Translate Grootmoedersdrift. Try it. Granny’s Ford? Granny’s Passion? What does that say? Motor cars there weren’t yet, when the farm, named after my dreaded great-great-granny Spies on Ma’s side, was given its name. And after the shallow crossing near the homestead. Dangerous in the rainy season, the bridge flooded, slippery with silt, sometimes cut off from the main road for weeks. You have to go slow there. As we all know. As we all always warned one another.

Careful on the drift!

Now I have only myself to remind. Face scanned by the passport controller. Charon behind bullet-proof glass.

Only once in my life did I see the drift totally dry. Skull-like stones, the dusty wattle bushes. No water, only rock. Just stood and stared at it, flabbergasted by the silence of the frogs, the disappearance of the whirligigs.

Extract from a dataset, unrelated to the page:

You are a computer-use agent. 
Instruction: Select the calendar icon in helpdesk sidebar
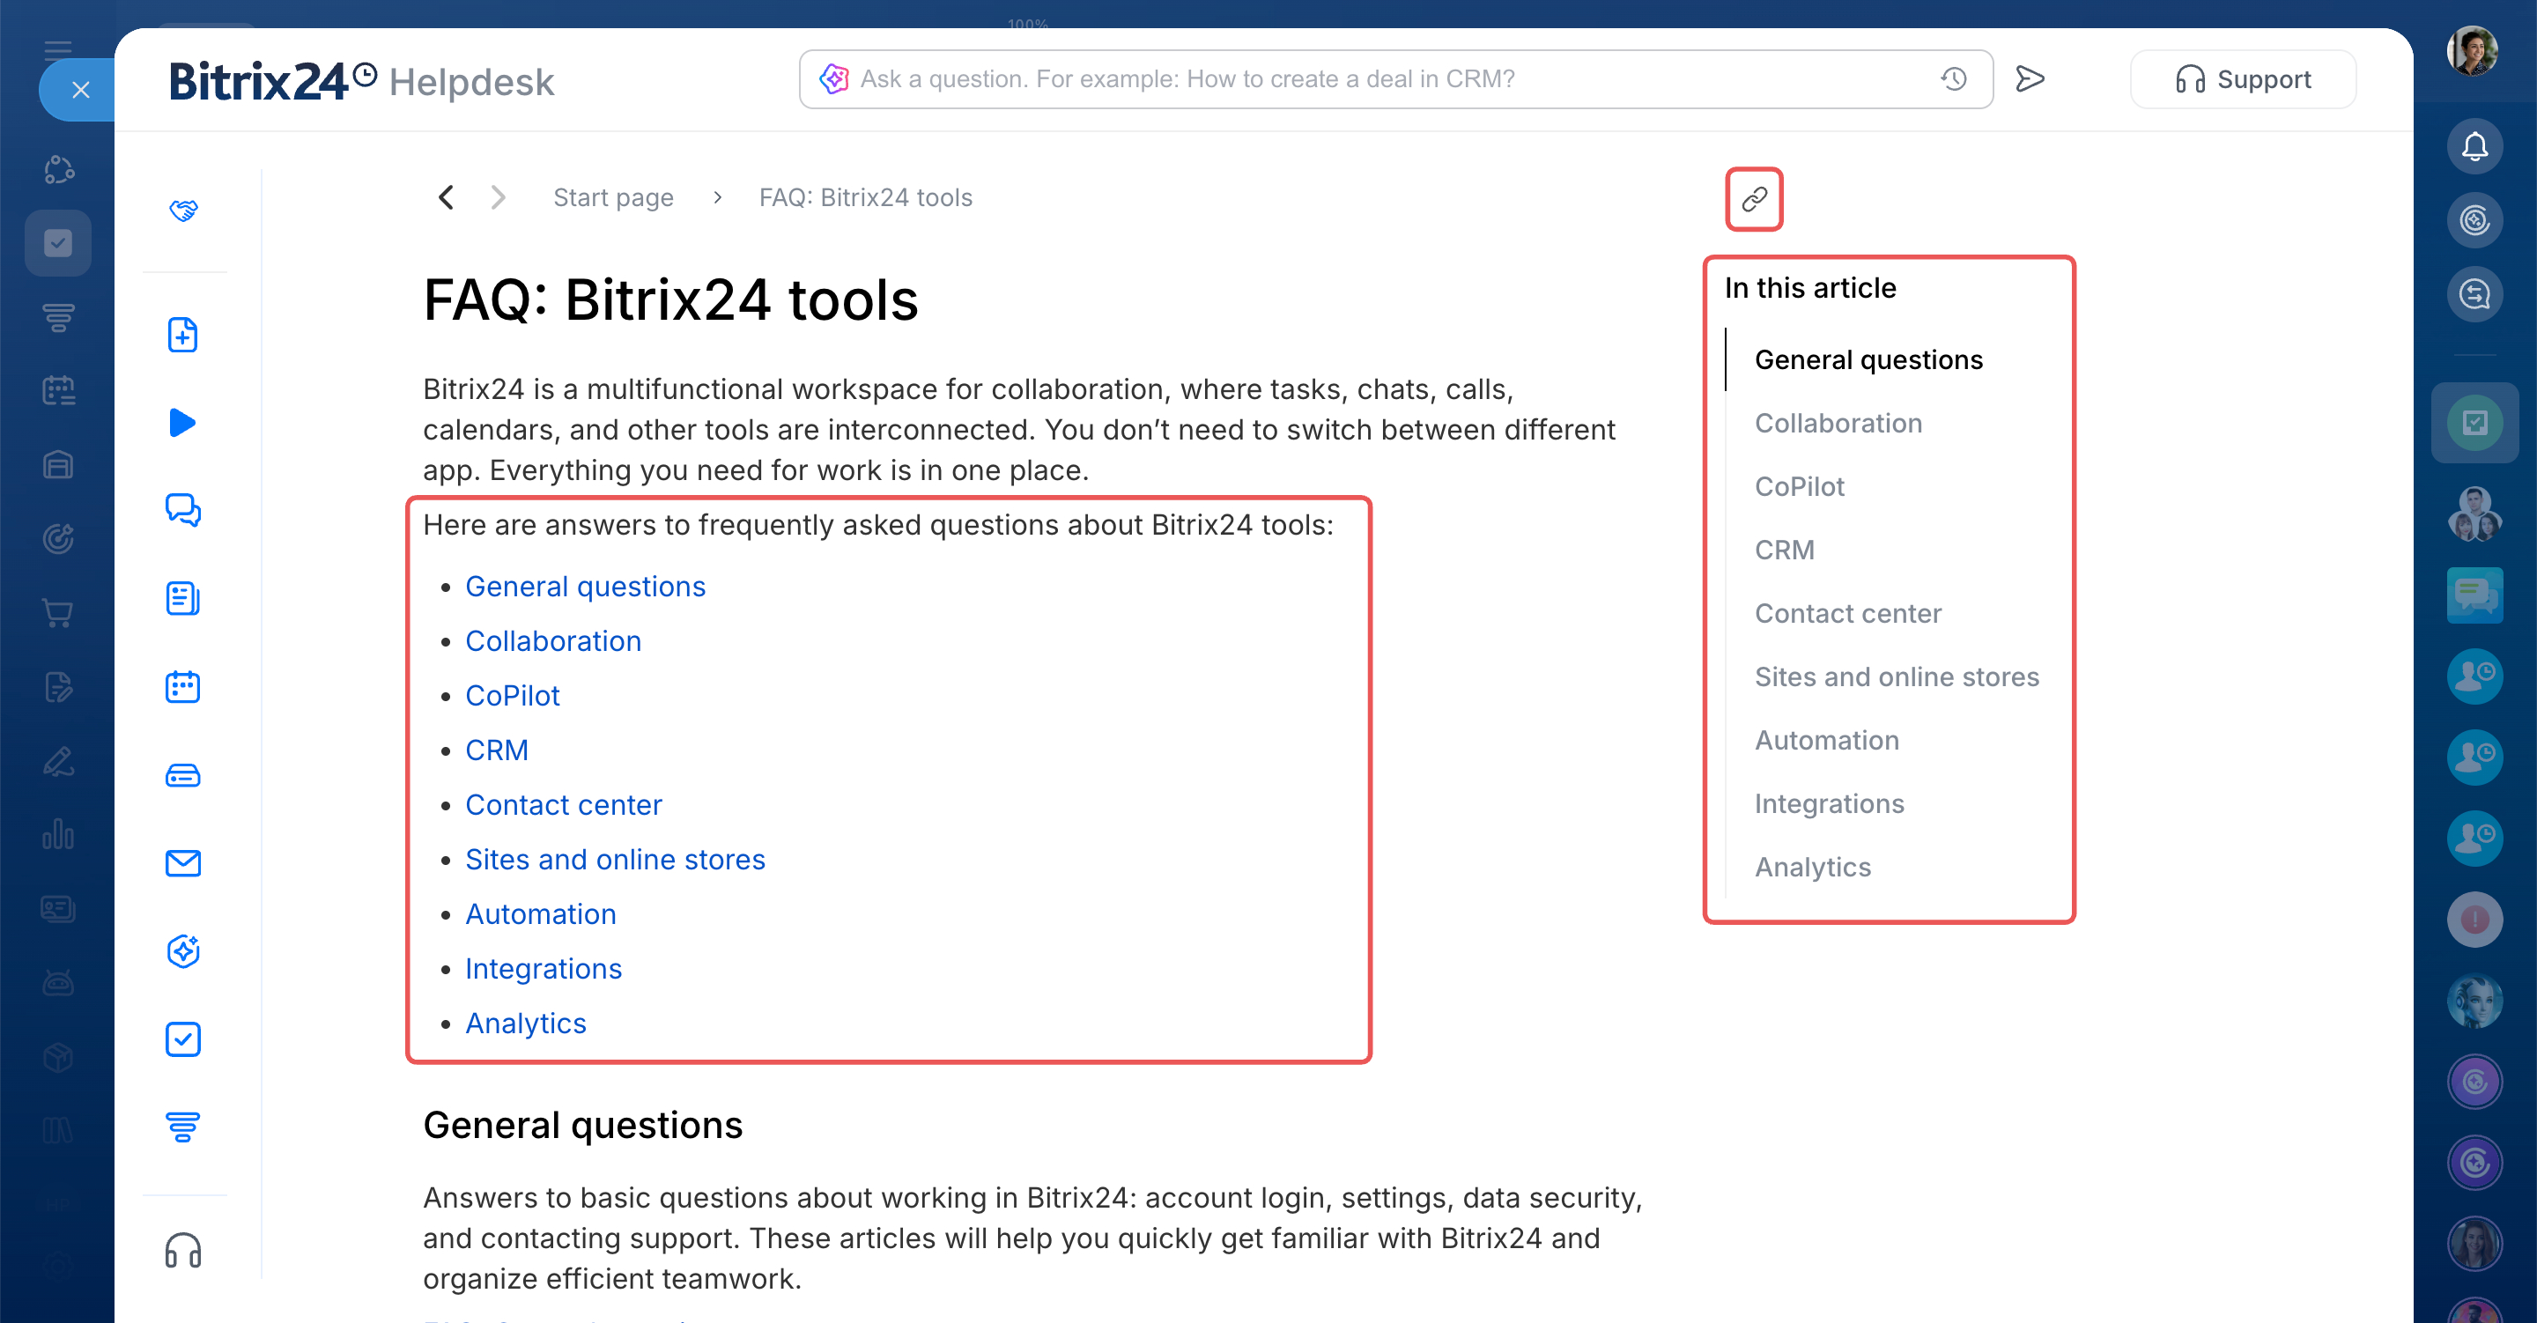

Gyrinus natans. The question always bothered me: What happens to the whirligigs, the little writers on water, when there is no water?

Such matters would not interest them, Mother. I could see their attention straying from the details, the topography of my first world, the thin, unsteady lines leading there, to your yard, Grootmoedersdrift. A little further down next to the drift, on the road’s side, the labourers’ cottages.

Dawid, would he still be there? Next to the turn-off to the farm, in the first of the cottages on the bank of the furrow?

Black fireplace and tin guitar. Wire-car world. White bone-whistle in exchange for a Dinky Toy. Was I inside once, twice? Gaat and I? With medicine, a little bucket of cinnamon porridge? The smell of soot and human bodies, the half-light. Shame, Gaat, but they don’t even have beds. Never mind, Boetie, let be, let’s go now, if you help one of them, you get stuck with a whole history before you know it.